▶ ACTIVITY
Would you repeat word for word the lines of the listing that follows, from the one with "Where should I click to: Open" up to and including the one with "You are a GUI", and leave out the images?
== Segment start ==
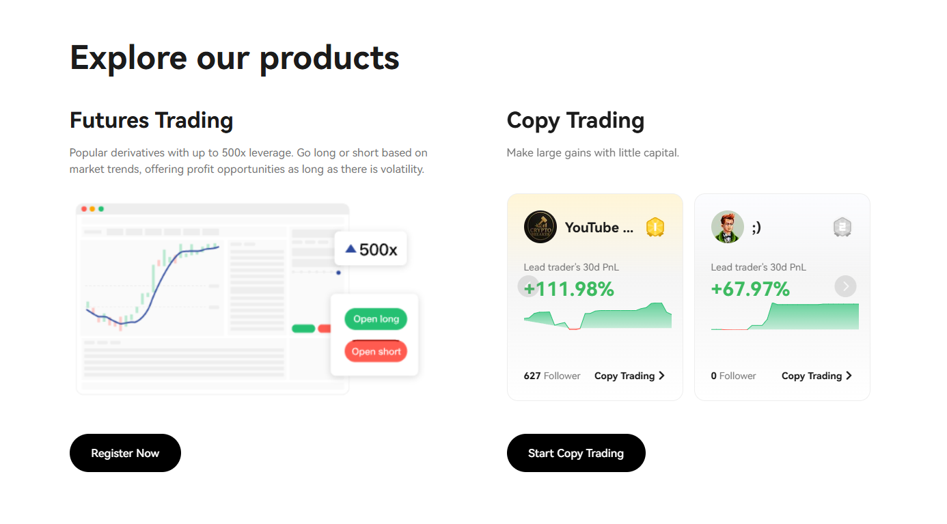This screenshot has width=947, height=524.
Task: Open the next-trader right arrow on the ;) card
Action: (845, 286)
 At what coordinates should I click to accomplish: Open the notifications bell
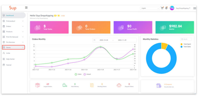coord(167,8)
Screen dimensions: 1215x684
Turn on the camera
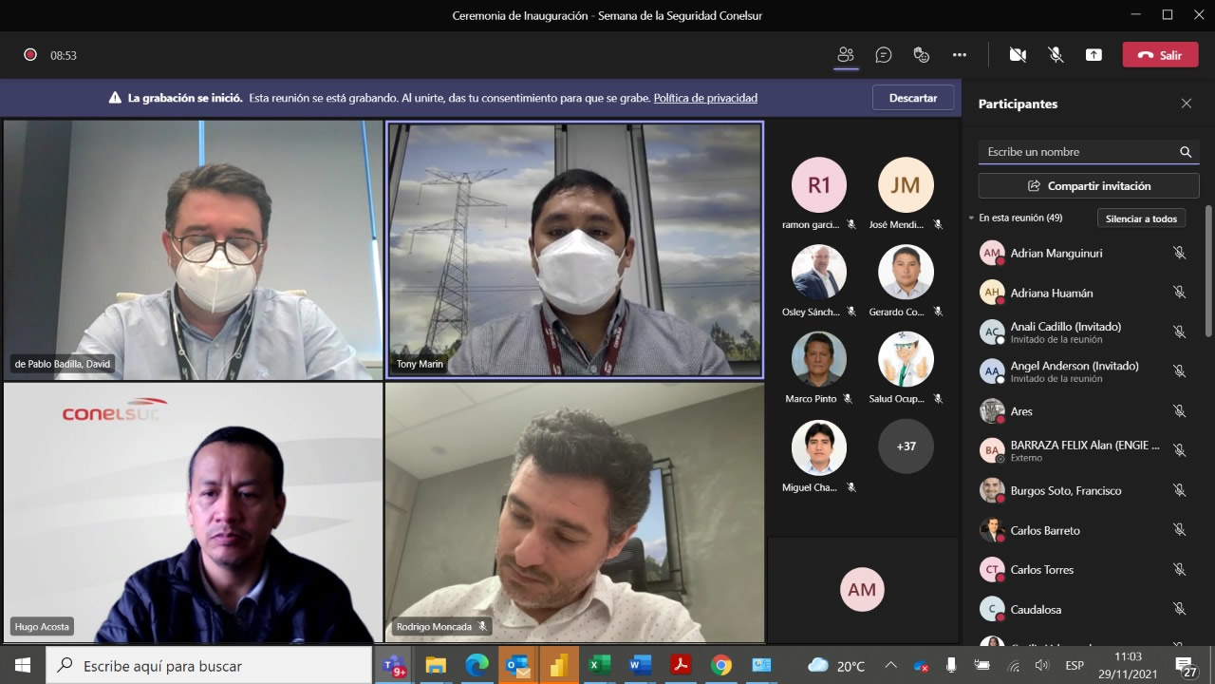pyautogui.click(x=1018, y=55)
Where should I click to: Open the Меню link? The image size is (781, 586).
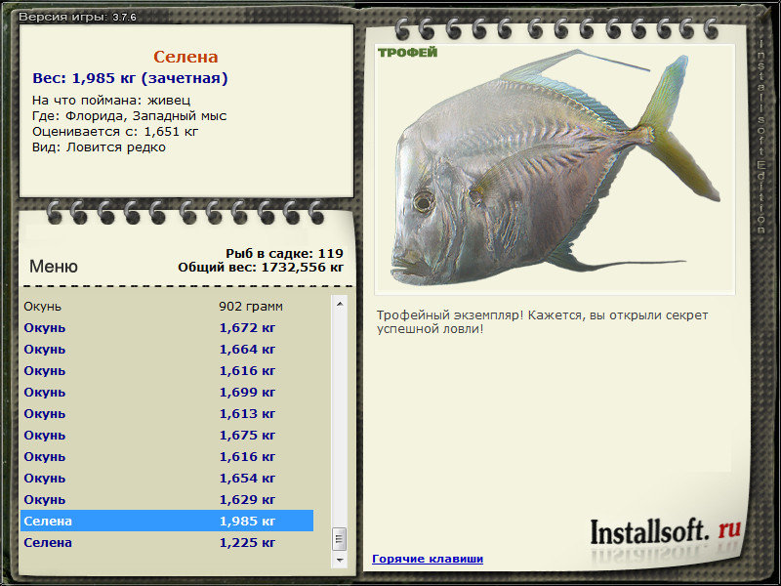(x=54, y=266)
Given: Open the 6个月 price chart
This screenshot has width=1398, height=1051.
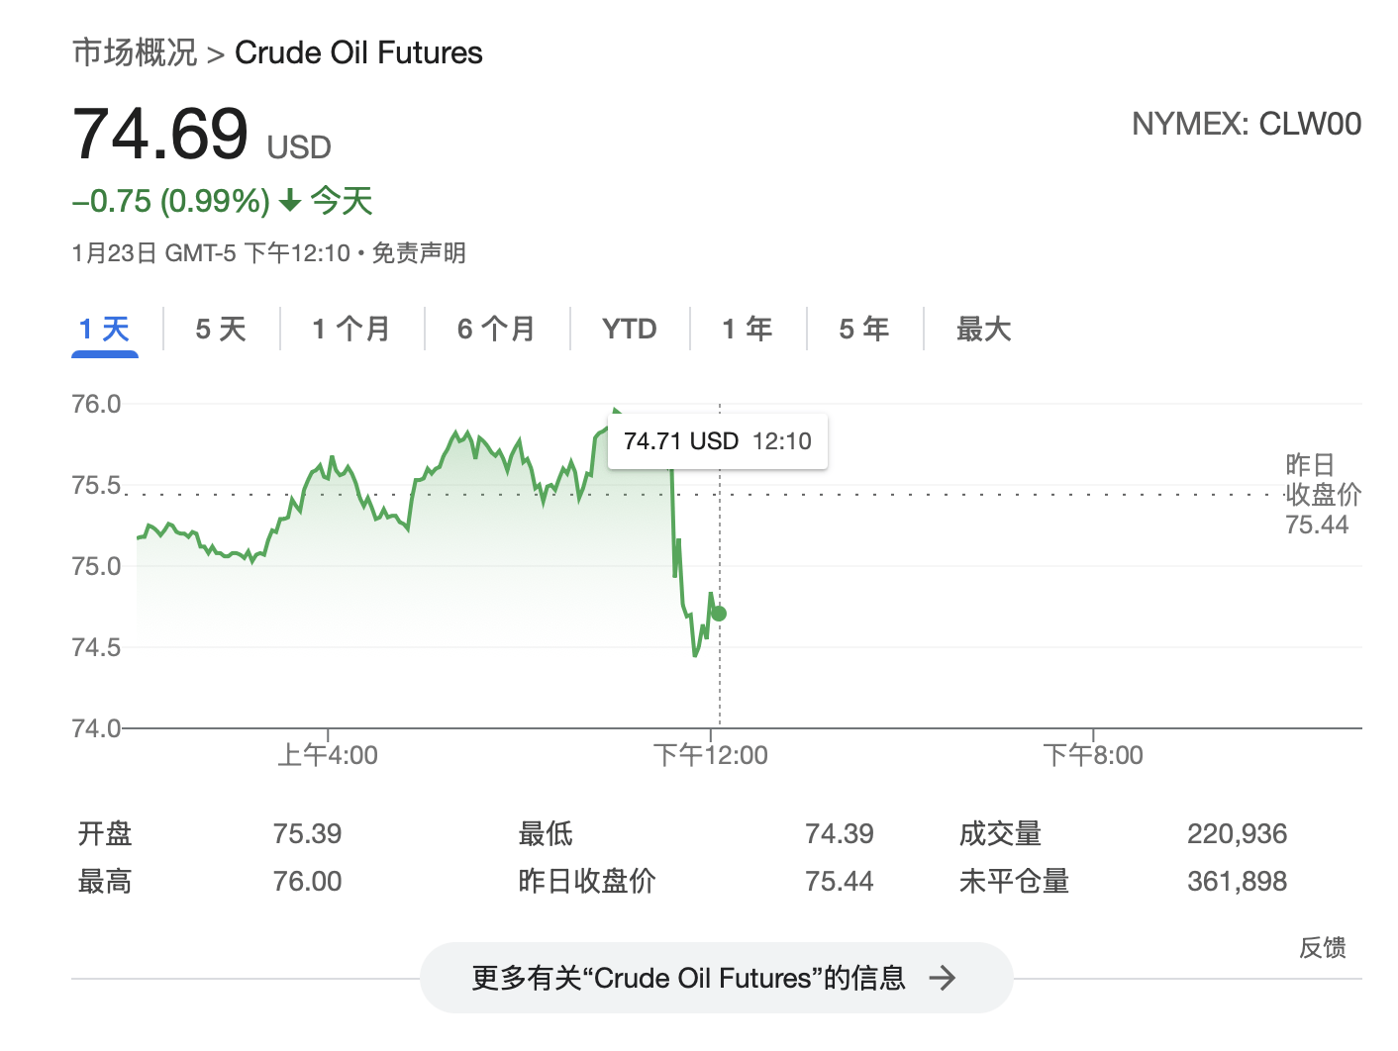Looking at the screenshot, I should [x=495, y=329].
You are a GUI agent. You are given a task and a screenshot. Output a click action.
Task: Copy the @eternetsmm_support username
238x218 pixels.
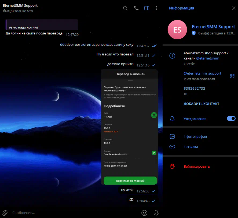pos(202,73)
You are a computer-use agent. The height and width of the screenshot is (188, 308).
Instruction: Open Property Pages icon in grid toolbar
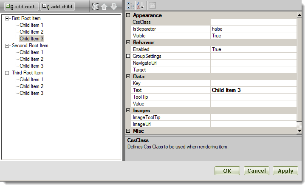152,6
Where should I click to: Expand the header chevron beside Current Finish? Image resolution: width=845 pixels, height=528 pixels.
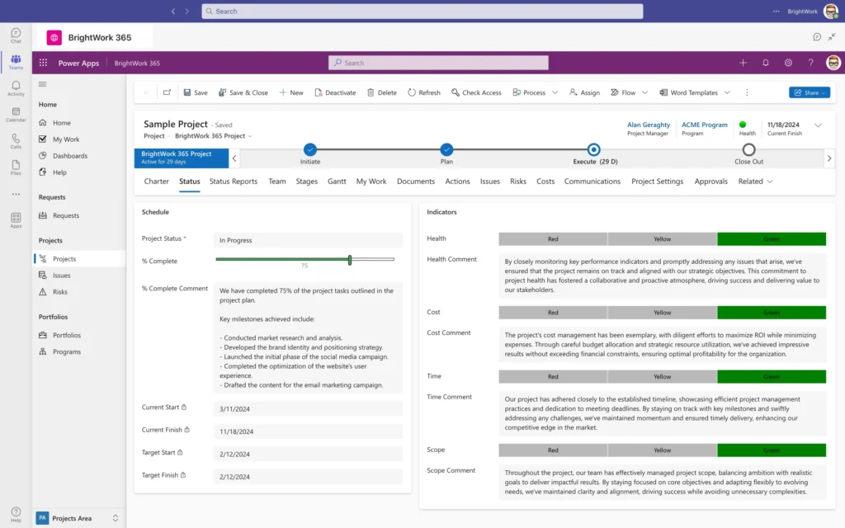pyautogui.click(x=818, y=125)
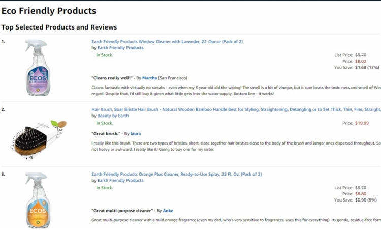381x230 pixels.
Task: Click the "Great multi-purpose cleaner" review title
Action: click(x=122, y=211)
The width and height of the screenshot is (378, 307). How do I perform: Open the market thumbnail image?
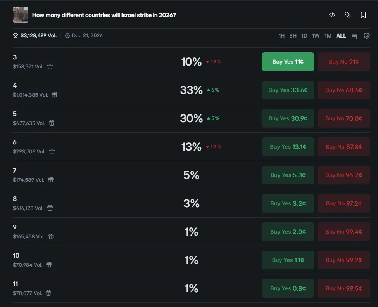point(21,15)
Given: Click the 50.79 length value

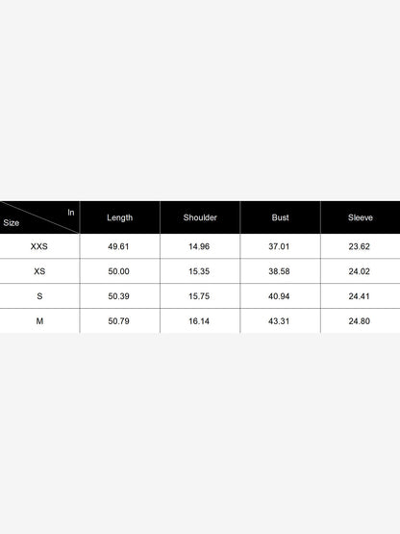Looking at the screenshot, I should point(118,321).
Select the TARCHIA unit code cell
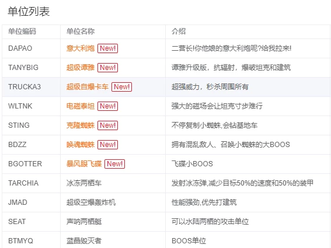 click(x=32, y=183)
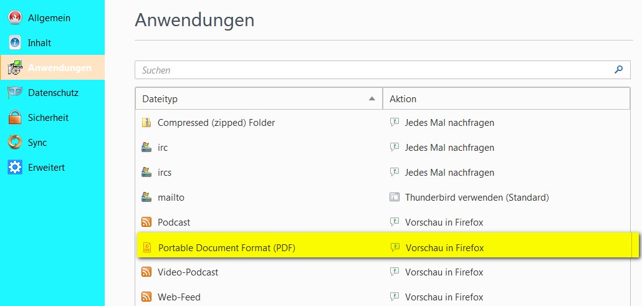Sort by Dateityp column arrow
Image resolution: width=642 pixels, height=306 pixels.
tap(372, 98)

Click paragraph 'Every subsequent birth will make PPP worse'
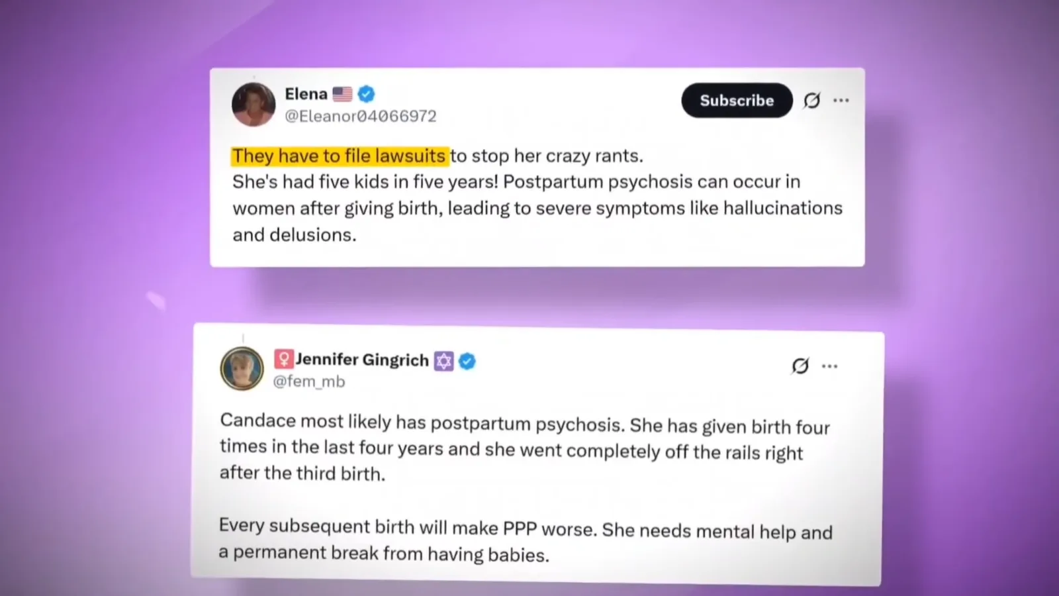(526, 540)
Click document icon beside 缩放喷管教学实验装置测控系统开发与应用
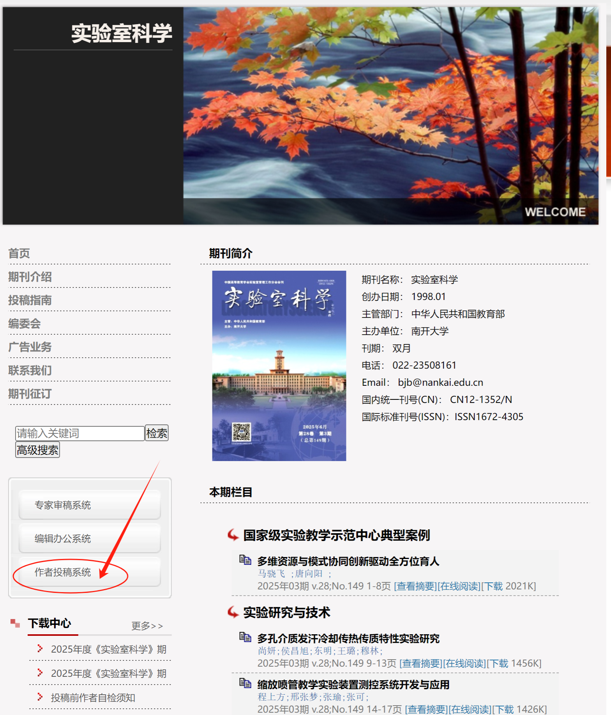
== Segment end ==
▶ RESPONSE
Where should I click to: Open the Меню link? The image size is (781, 586).
(x=54, y=266)
Given: Open the 6个月 price chart
This screenshot has width=1398, height=1051.
Looking at the screenshot, I should [x=495, y=329].
You are a GUI agent. You are given a task and a screenshot. Output a click action.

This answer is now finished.